# Task:
Rewrite the lines from the line with "Viewport: 2419px width, 1512px height." up to and including the line with "Action: coord(673,221)", swapping "heading" for "title" and changing nothing else. Leave the pictures out.

# Records shown:
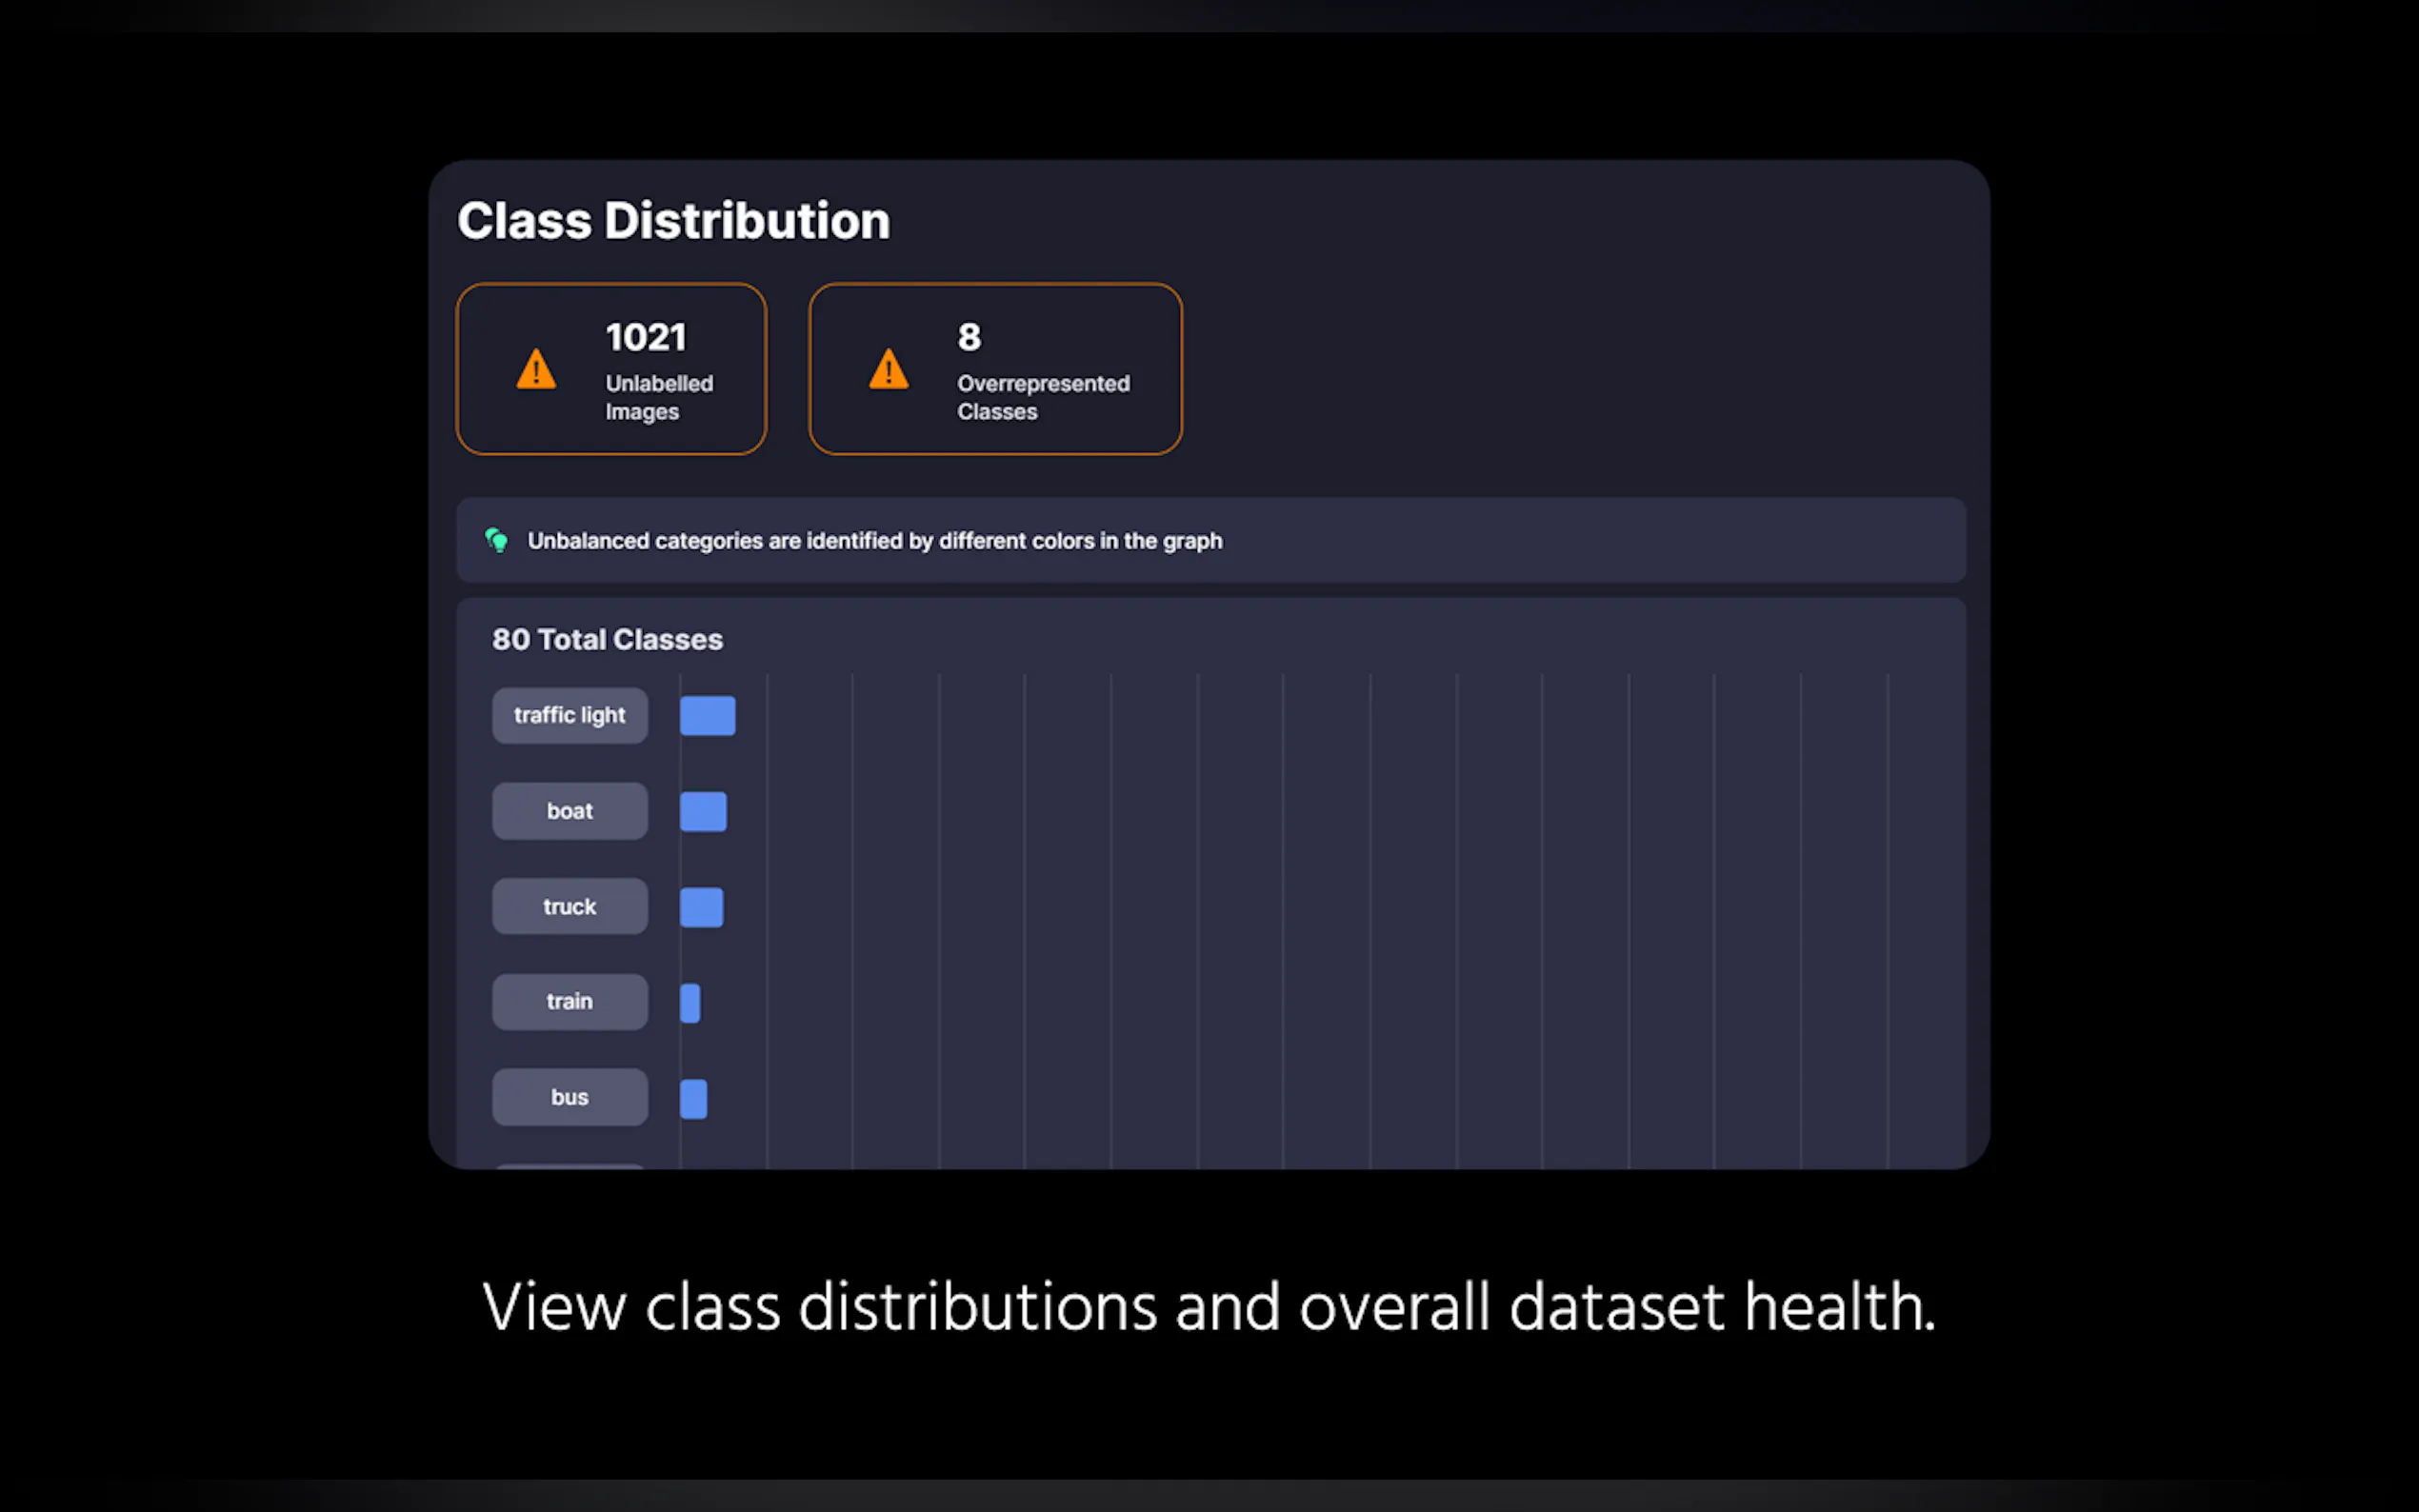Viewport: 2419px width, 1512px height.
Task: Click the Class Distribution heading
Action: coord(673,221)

--

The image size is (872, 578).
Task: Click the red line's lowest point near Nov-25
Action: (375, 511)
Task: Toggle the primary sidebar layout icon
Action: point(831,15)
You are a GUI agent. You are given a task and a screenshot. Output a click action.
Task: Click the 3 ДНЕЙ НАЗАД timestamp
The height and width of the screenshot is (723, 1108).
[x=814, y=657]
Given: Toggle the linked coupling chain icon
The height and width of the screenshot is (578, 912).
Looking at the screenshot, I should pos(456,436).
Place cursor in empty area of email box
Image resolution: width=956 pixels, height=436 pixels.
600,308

# Worked answer:
Viewport: 2419px width, 1512px height.
Task: Click the Class Distribution title
Action: coord(673,221)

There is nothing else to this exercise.